Fatu Hiva, the most eastward island, was the first discovered (Captain de Mendena of Spain, 1595). It receives the most rainfall and remains a lusher world apart even within the group. With about 500 people divided between two villages isolated by the difficult coast, (and with some hints of a traditional enmity between them), the island’s only outside contact is with passing ships.

At dawn we passed Hanavave, a village pocketed in the Bay of Virgins, perhaps the loveliest bay in all the Marquesas, with black basalt pillars rising from mango groves and palm beds, the light majestic across the glowing cliffs and trees. We hugged the coast until the bay and village of Omoa. In niches in the cliffs hung half-ruined wooden stages with bananas drying, a local delicacy. A whale-boat brought us in to a small stone quay, spray crashing and churning over it—the sailors in their plastic granny-shoes leaping the height of a man to land surely.
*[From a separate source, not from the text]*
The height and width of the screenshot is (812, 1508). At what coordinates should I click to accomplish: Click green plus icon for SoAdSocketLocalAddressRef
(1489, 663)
A brief trail led into Omoa: a grey-black beach with boys surfing on makeshift boards in the shallows, a church, a soccer field with a brown horse, and the whole village running to see what had been sent and unloaded.
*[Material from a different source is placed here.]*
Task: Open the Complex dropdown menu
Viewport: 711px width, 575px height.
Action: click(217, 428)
Fatu Hiva is the principal island still making tapa cloth. Here we saw women busy at the complicated process by which mulberry or breadfruit bark is pried and stripped from a branch, pounded, wetted, stretched, dried, cut; the designs pencil-sketched or stencilled on the cloth, then inked-in. Unlike, say, Tongans, Fijians, and Samoans, the earlier Marquesans were notable for rarely decorating tapa at all except for religious or chiefly fabrics.

I walked down the village path, past simple houses in lavender and yellow with ruined stone paepae in their neat gardens. A bare-chested man standing outside one house beckoned me in—a carver of rosewood ukeleles. I suggested he wander the quarter mile down the village path, as several fellow passengers wanted to buy a Marquesan ukelele. He said with a mild shrug, “It’s a bit of trouble to go find them, no? But tell them where I live.”
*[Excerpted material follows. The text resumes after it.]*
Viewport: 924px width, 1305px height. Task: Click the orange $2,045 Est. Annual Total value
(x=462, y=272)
On my way back I fell into step with a woman who asked what I thought of the island. I said it was the most beautiful I’d seen.

She said, “If you say so. We wouldn’t know. We stay here.”

I asked if she wished they had an airstrip.

She laughed. “What do we want an airstrip for? Then we’ll have all those sick people coming in on the aeroplane!”

By sick people she meant tourists.

“How do you make a living here?”

“Copra,” she said. “Fish. Tapa cloth. Some people carve wood. What else is there to do here?” She smiled. “There’s nothing else.”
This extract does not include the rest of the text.